## [WRITTEN TASK]
Edit the lines from the one containing "You are a GUI" through the one containing "click(1469, 694)", inclusive, so that "watermark" becomes "logo" and nothing else changes, and give back only those lines without the pictures.

━━━ DATA ROWS

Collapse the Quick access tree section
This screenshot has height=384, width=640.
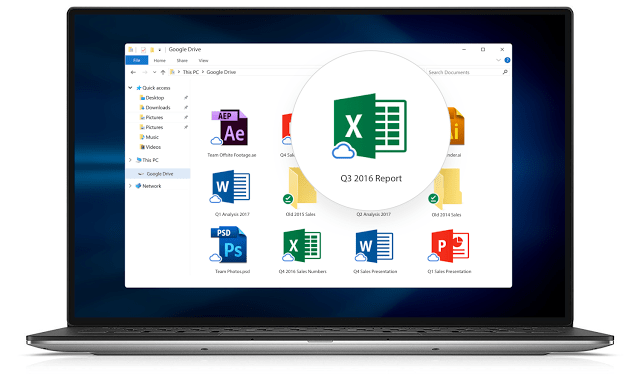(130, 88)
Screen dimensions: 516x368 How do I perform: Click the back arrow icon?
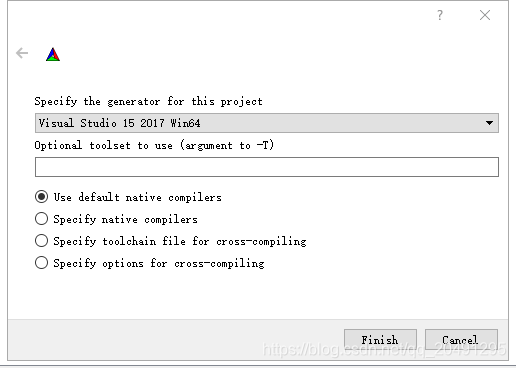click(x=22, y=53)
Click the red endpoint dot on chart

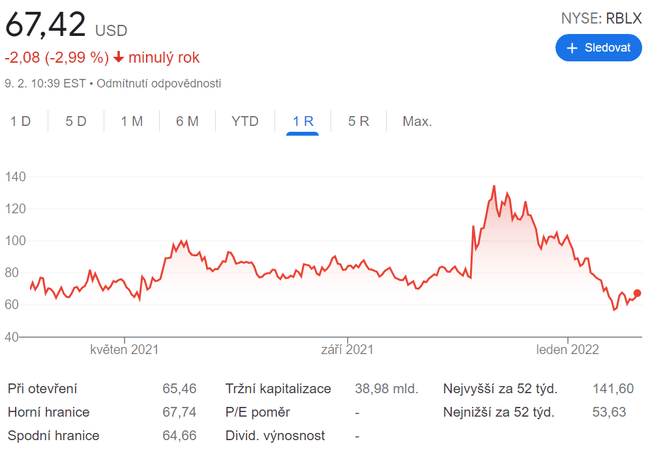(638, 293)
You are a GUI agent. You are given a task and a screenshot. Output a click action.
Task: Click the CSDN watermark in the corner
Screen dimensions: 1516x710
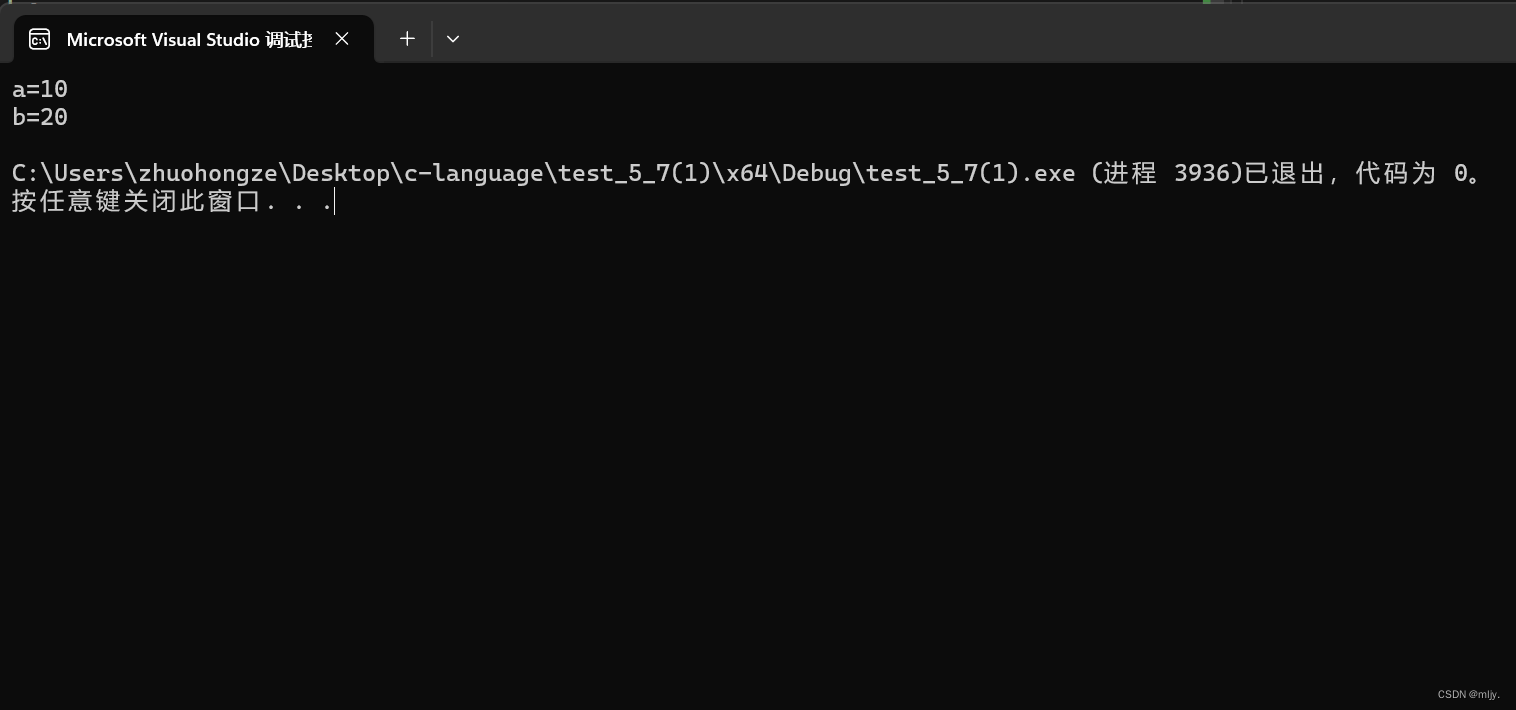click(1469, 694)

━━━━━━
━━━ DATA ROWS

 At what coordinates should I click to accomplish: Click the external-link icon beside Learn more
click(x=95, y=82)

━━━━━━
━━━ DATA ROWS

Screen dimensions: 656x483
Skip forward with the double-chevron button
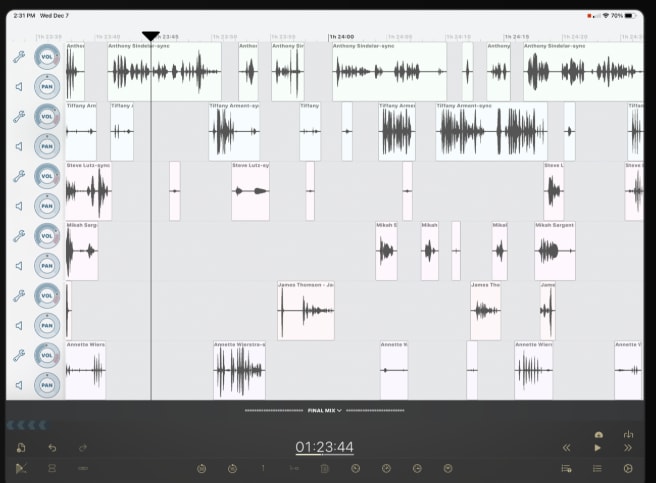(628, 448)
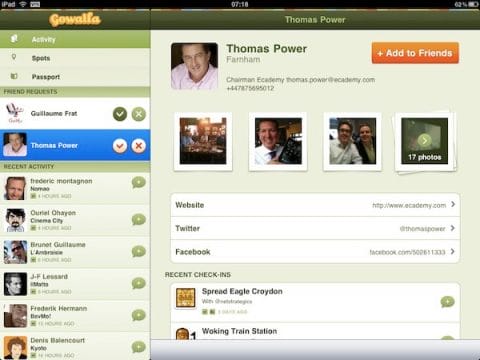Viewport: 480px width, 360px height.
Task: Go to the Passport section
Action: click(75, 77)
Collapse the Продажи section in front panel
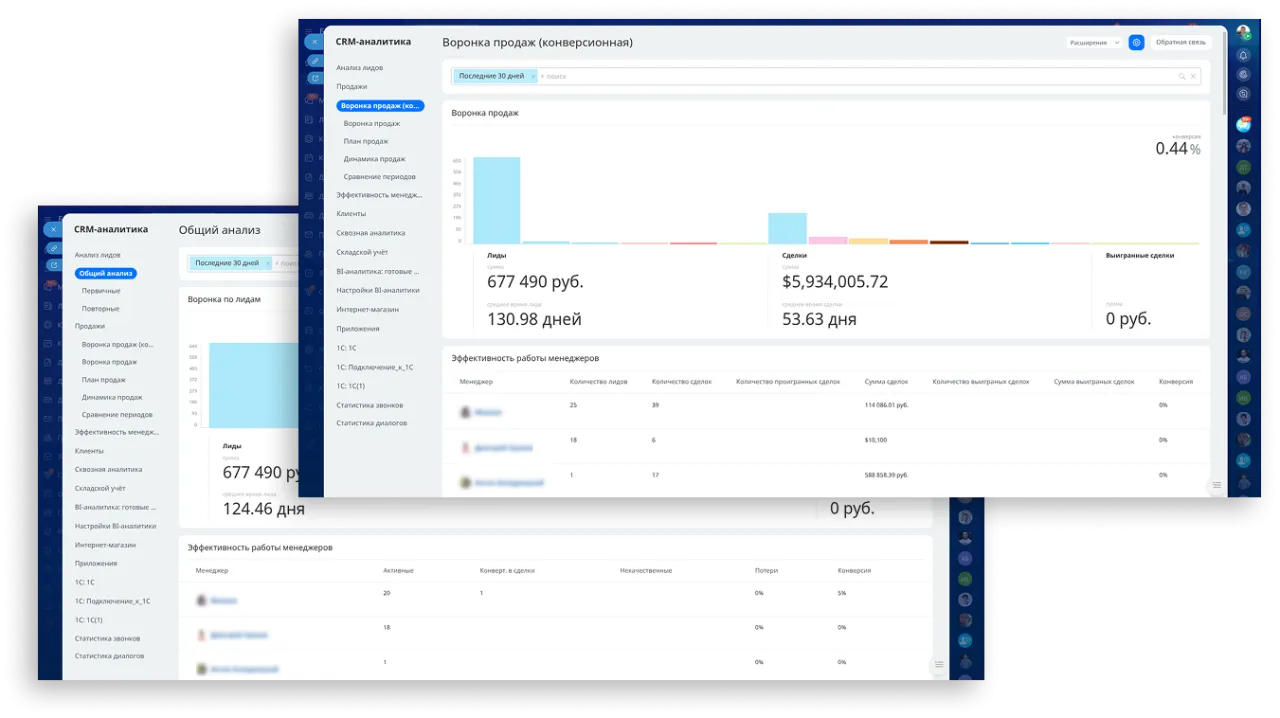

━━━━━━

## [ANSWER TO THIS PROBLEM]
You are a GUI agent. You are given a task and a screenshot. Output a click action.
Task: Click the CSDN logo in the corner
Screen dimensions: 1516x710
click(1469, 694)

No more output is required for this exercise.